Weighted quantization using MMD: From mean field to mean shift via gradient flows
Ayoub Belhadji, Daniel Sharp, Youssef Marzouk
TL;DR
This work addresses the problem of approximating a target distribution $\pi$ by a weighted $M$-point Dirac mixture to minimize the maximum mean discrepancy $\mathrm{MMD}$. It introduces a Wasserstein–Fisher–Rao gradient flow and its practical discretization as an interacting-particle system (IPS), along with a fixed-point scheme called mean shift interacting particles (MSIP) that extends mean shift and acts as a preconditioned gradient descent for MMD minimization.
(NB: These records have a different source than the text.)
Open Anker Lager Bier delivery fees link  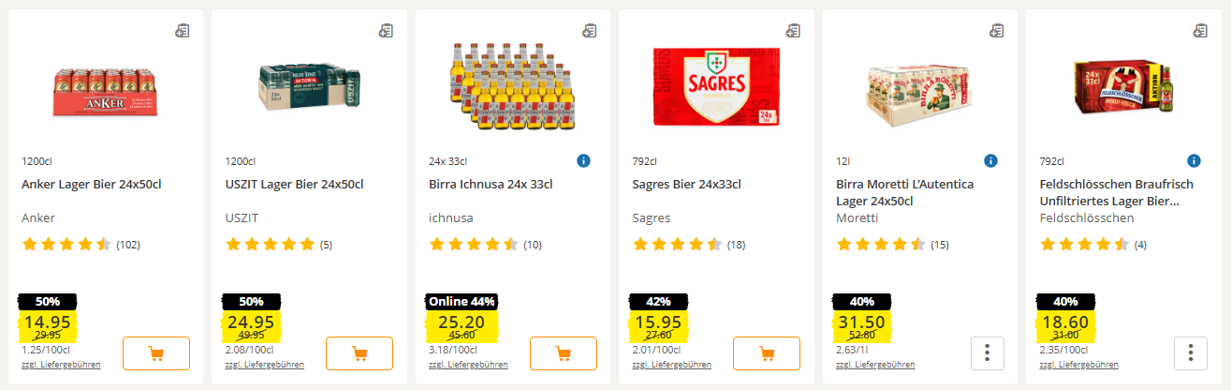(x=61, y=365)
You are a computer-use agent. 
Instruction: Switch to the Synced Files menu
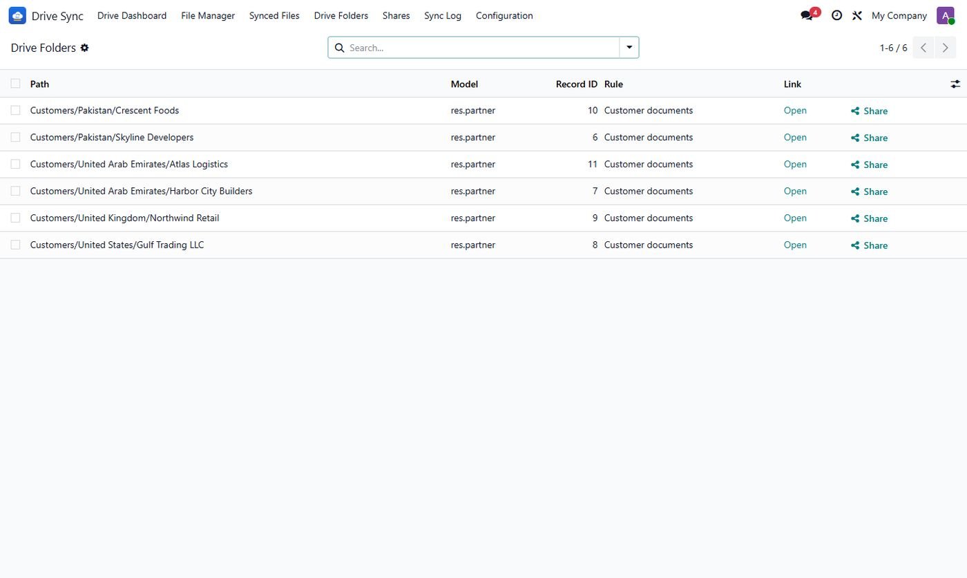click(x=274, y=15)
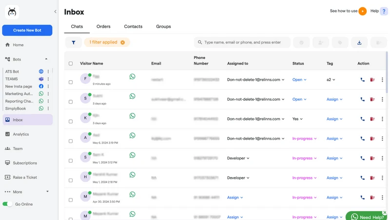Click orange play icon next to See how to use

pyautogui.click(x=362, y=11)
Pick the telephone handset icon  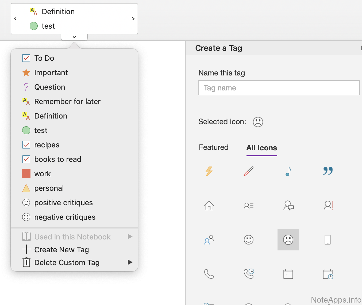click(x=209, y=274)
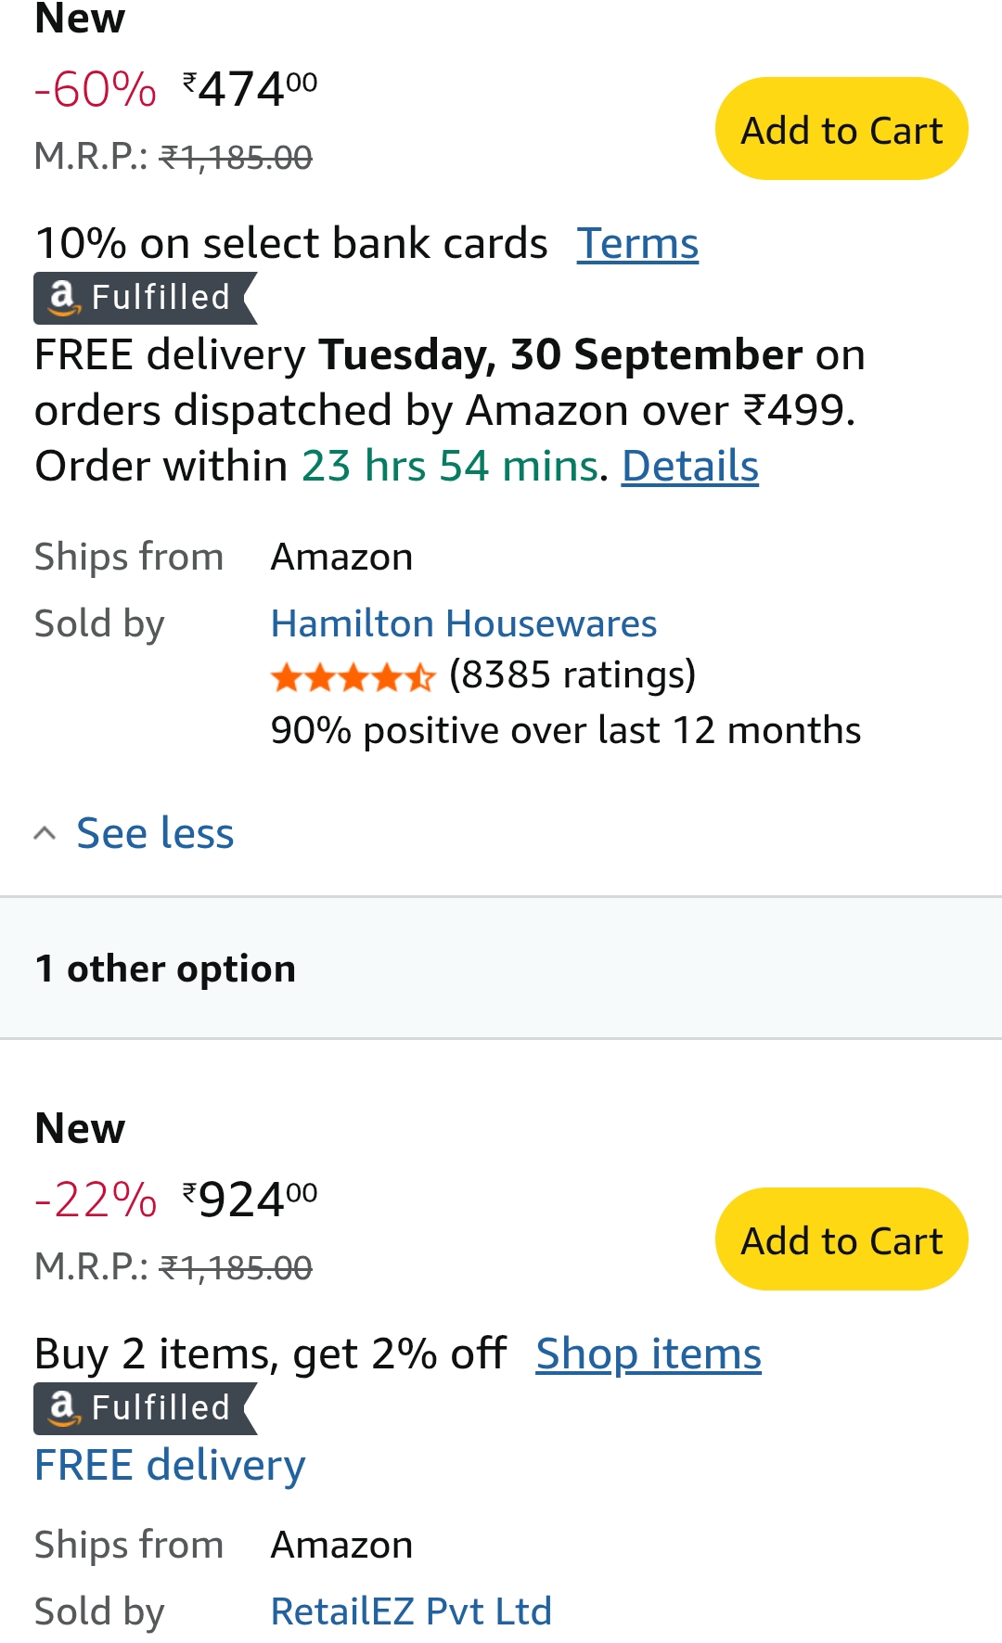Open RetailEZ Pvt Ltd seller page
The height and width of the screenshot is (1643, 1002).
(411, 1611)
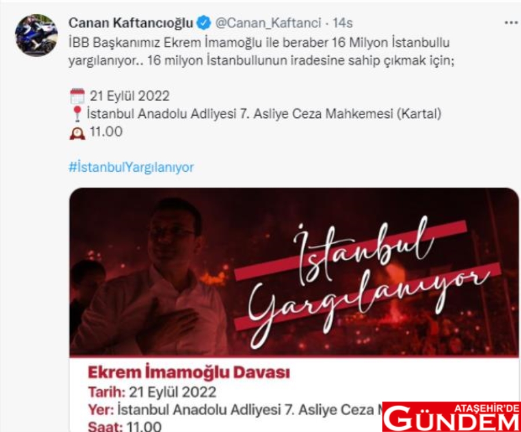Open Canan Kaftancıoğlu's profile avatar
This screenshot has width=521, height=432.
[x=36, y=35]
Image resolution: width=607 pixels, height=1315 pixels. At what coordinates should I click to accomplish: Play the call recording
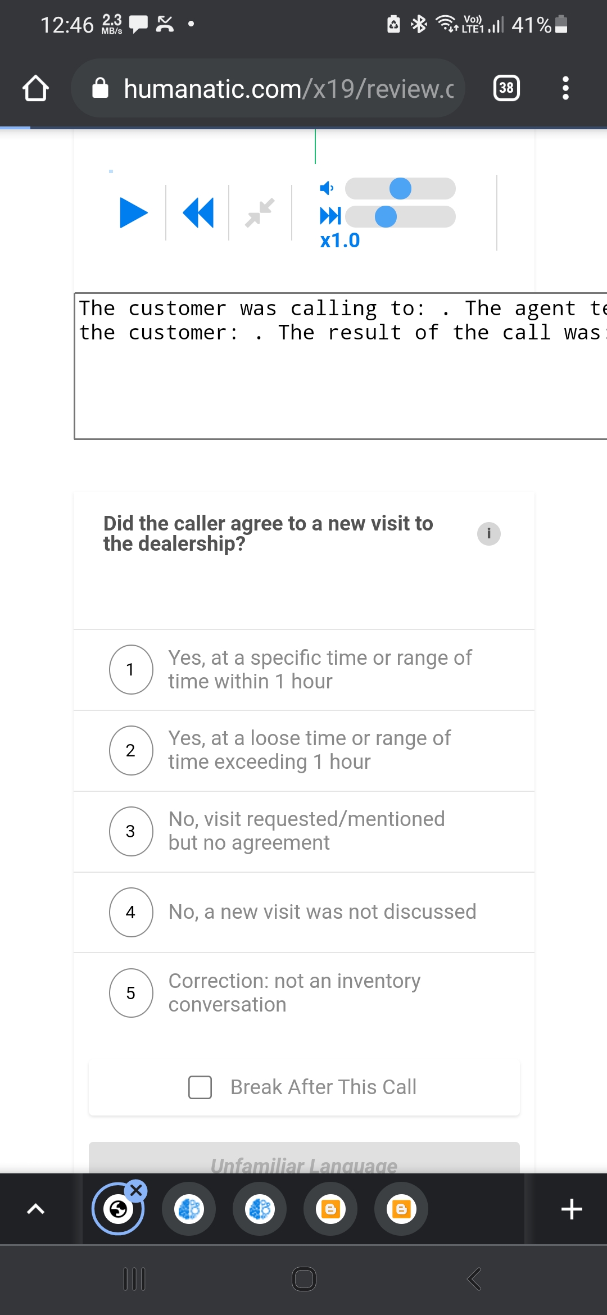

By unifying gradient flows, mean shift, and kernel-based quantization, the authors derive robust, scalable algorithms that perform well in high-dimensional and multi-modal settings, as demonstrated on Gaussian mixtures and MNIST. The proposed MSIP and WFR-IPS show improved robustness to initialization and deliver near-optimal MMD quantizations, with potential implications for efficient kernel quadrature and mode-seeking in complex distributions.
Abstract
Approximating a probability distribution using a set of particles is a fundamental problem in machine learning and statistics, with applications including clustering and quantization. Formally, we seek a weighted mixture of Dirac measures that best approximates the target distribution. While much existing work relies on the Wasserstein distance to quantify approximation errors, maximum mean discrepancy (MMD) has received comparatively less attention, especially when allowing for variable particle weights. We argue that a Wasserstein-Fisher-Rao gradient flow is well-suited for designing quantizations optimal under MMD. We show that a system of interacting particles satisfying a set of ODEs discretizes this flow. We further derive a new fixed-point algorithm called mean shift interacting particles (MSIP). We show that MSIP extends the classical mean shift algorithm, widely used for identifying modes in kernel density estimators. Moreover, we show that MSIP can be interpreted as preconditioned gradient descent and that it acts as a relaxation of Lloyd's algorithm for clustering. Our unification of gradient flows, mean shift, and MMD-optimal quantization yields algorithms that are more robust than state-of-the-art methods, as demonstrated via high-dimensional and multi-modal numerical experiments.